We prefer coordinated disclosure:

  1. You report privately via the channel above.
  2. Maintainers investigate and develop a fix.
  3. We agree on a disclosure date with you.
  4. The fix ships in a tagged release.
  5. Public details (advisory + CVE if applicable) publish on the agreed date, crediting the reporter unless they prefer anonymity.

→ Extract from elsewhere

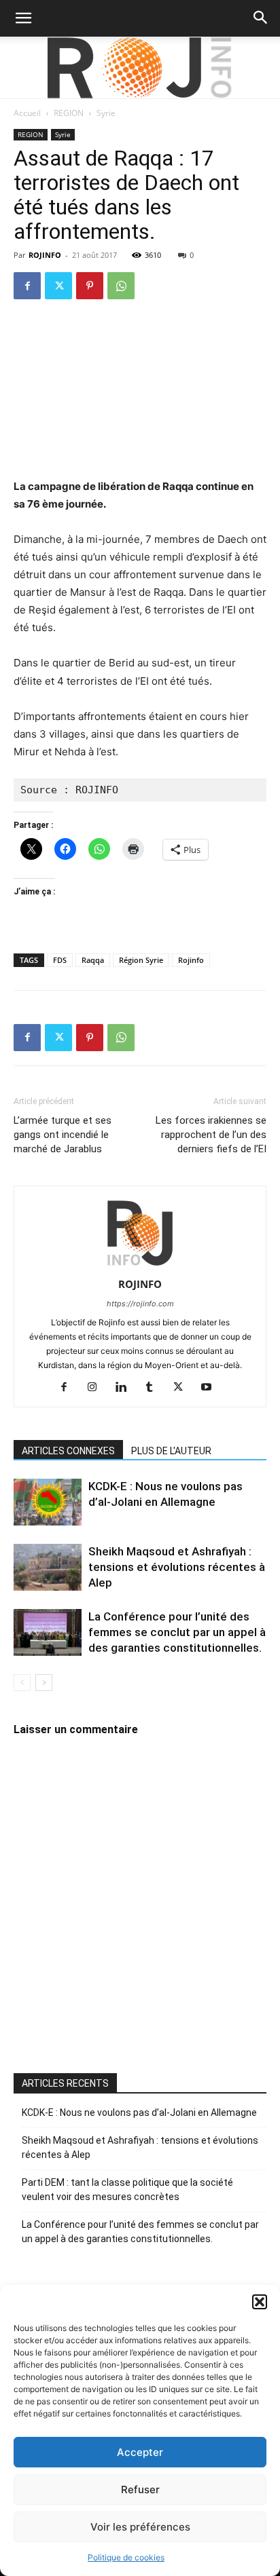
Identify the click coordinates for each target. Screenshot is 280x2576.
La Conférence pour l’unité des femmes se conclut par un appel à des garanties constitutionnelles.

If you intend to disclose publicly before a fix is available, please let us know in advance so we can coordinate user communication.

Out of scope

The following are explicitly out of scope for this project's security policy:

  • Issues in third-party engines (Claude Code, Codex CLI, Gemini CLI). Report those to the respective vendors. TermiPod spawns these as subprocesses but does not own their security posture.
  • Issues requiring physical access to an unlocked device. The mobile app uses flutter_secure_storage (OS keychain) for bearer tokens and SSH keys; if an attacker has physical access to an unlocked device, that's a device-security issue, not an app issue.
  • Issues in user-supplied templates or YAML specs. Templates define what agents do; a malicious template is operator-side abuse, not a vulnerability in this project. (Report supply-chain concerns about bundled templates — those are in scope.)
  • Self-hosted misconfiguration (e.g., running hub-server with 0.0.0.0:8443 on a public network without TLS). The install-hub-server.md guide warns against these patterns; reports of "I did the unsupported thing and got owned" are out of scope.

Scope clarifications

In scope:

  • Mobile app (lib/)
  • Hub services (hub/cmd/hub-server, hub/cmd/host-runner, hub/cmd/hub-mcp-server, hub/cmd/hub-mcp-bridge)
  • Bundled templates under hub/templates/
  • Default configurations and example deploys under hub/deploy/

Out of scope:

  • Anything in docs/ (these are docs, not runtime)
  • Test fixtures and test-only code
  • The mock-trainer (hub/cmd/mock-trainer) is a development harness, not production code

Hardening defaults

This project's hardening posture is documented in the architecture spine; relevant references:

Bearer tokens are stored as SHA-256 hashes server-side; only the plaintext leaves the issuer once. The mobile app stores tokens in flutter_secure_storage (OS keychain).